Fig. 7. Melanoblasts and iridoblasts share a mitfa+ bipotent precursor

(A,B) Confocal image of a double positive sox10:nls-eos/mitfa:gfp cell surrounded by mitfa:gfp cells, lateral view, anterior trunk, 24 hpf. 40X. (A) Unconverted, pre-UV exposure. (B) Photoconverted, post-UV exposure. (C) Bar graph: 72% of identified photoconverted cells acquire a melanophore fate; 28% of identified photoconverted cells acquire an iridophore fate (n= 144) Bars=s.d. (for all values see Table 4). (D–F) Photoconverted sox10:nls-eos/mitfa:gfp cell acquires melanophore fate, lateral view, anterior trunk, 48 hpf, 40X. (D) Brightfield. (E) Red channel. (F) Merge Brightfield/Red channel. (G–I) Photoconverted sox10:nls-eos/mitfa:gfp cell acquires iridophore fate, lateral view, anterior trunk, 48 hpf, 40X. (G) Incident light. (H) Red channel. (I) Merge Incident/Red channel. Scale bars: (A,B, D–I) 30 μm.

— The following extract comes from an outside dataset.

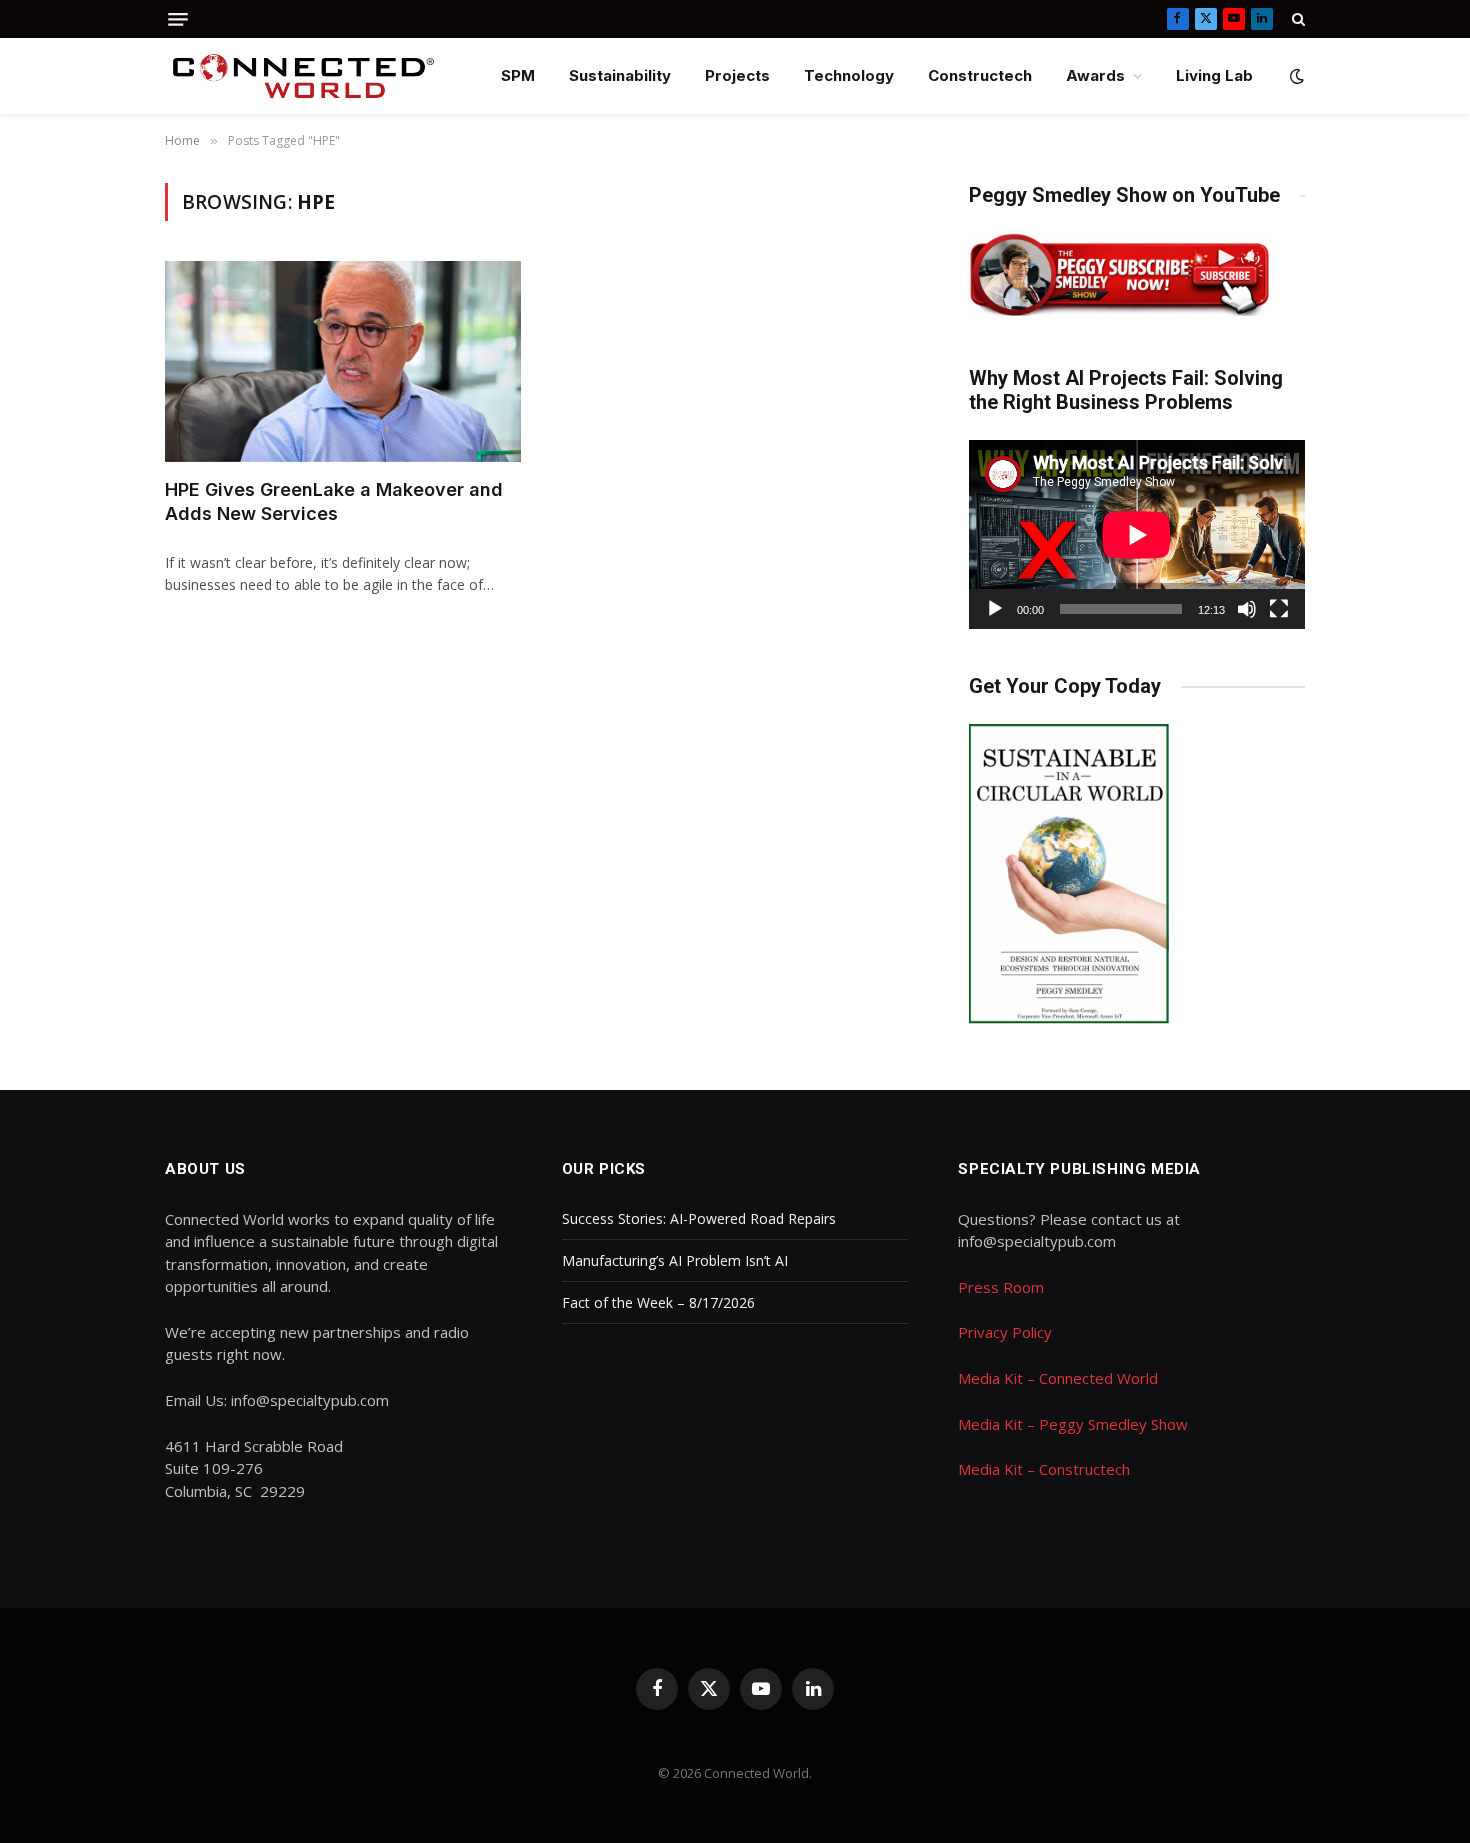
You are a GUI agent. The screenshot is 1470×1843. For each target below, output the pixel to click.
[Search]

Fig. 8. Model for chromatophore development from the neural crest

We propose a model for pigment cell lineages that includes two pathways for melanophores and iridophores to differentiate. Pigment cells may develop directly from neural crest cells or transit through a bi-potent pigment precursor stage. Between 18–24 hpf, neural crest cells begin to express lineage-specific markers. Xanthoblasts require csf1r and commit to the pteridine pigment synthesis pathway, as indicated by aox3 expression. Iridoblasts require ltk and continue along the purine synthesis pathway as indicated by pnp4a expression. Melanoblasts require mitfa and continue along the melanin synthesis pathway as indicated by dct expression. In addition, some mitfa+ cells will retain the capacity to produce either melanophores or iridophores, a process regulated by expression of Foxd3. Foxd3 is initially expressed in all neural crest cells at 18 hpf, then downregulated. Foxd3 reappears in approximately half of mitfa+ bi-potent precursors at 24 hpf, resulting in repression of mitfa, activation of pnp4a and promotion to an iridophore fate. A reciprocal population will remain Foxd3 negative, continue mitfa expression and follow the melanophore path.